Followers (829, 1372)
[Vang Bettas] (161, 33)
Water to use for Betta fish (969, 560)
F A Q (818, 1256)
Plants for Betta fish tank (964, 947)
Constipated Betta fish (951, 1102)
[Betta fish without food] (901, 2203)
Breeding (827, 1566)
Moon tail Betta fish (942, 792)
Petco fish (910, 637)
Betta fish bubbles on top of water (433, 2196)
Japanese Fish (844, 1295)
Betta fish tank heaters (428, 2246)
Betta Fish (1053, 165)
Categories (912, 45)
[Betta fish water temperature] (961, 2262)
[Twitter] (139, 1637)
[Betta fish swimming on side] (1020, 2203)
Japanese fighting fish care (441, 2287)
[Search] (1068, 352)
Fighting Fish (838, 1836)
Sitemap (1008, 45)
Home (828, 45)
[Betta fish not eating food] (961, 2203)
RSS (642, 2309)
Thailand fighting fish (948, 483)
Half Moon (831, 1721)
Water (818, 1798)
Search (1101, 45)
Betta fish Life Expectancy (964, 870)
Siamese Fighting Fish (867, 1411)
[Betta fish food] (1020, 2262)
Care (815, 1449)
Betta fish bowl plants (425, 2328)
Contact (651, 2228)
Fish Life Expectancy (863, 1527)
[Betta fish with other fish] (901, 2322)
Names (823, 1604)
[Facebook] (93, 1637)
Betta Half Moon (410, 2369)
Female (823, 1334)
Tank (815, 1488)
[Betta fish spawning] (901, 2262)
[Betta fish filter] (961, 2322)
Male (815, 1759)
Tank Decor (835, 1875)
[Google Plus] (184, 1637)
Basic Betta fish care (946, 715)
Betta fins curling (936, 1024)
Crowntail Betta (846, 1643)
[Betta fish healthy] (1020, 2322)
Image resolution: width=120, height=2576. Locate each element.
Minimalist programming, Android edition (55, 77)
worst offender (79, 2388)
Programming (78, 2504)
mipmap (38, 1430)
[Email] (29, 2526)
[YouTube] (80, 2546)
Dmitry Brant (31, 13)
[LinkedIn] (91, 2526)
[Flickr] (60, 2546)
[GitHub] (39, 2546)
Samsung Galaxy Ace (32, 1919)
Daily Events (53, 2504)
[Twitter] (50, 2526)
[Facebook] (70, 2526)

____

Work request>
Starting at the line above that holds "[Facebook] (93, 1637)" and ending at the line that holds "[Betta fish healthy] (1020, 2322)", transcribe each line exactly and include no other lines.

Exercise response>
[Facebook] (93, 1637)
Betta Half Moon (410, 2369)
Female (823, 1334)
Tank (815, 1488)
[Betta fish spawning] (901, 2262)
[Betta fish filter] (961, 2322)
Male (815, 1759)
Tank Decor (835, 1875)
[Google Plus] (184, 1637)
Basic Betta fish care (946, 715)
Betta fins curling (936, 1024)
Crowntail Betta (846, 1643)
[Betta fish healthy] (1020, 2322)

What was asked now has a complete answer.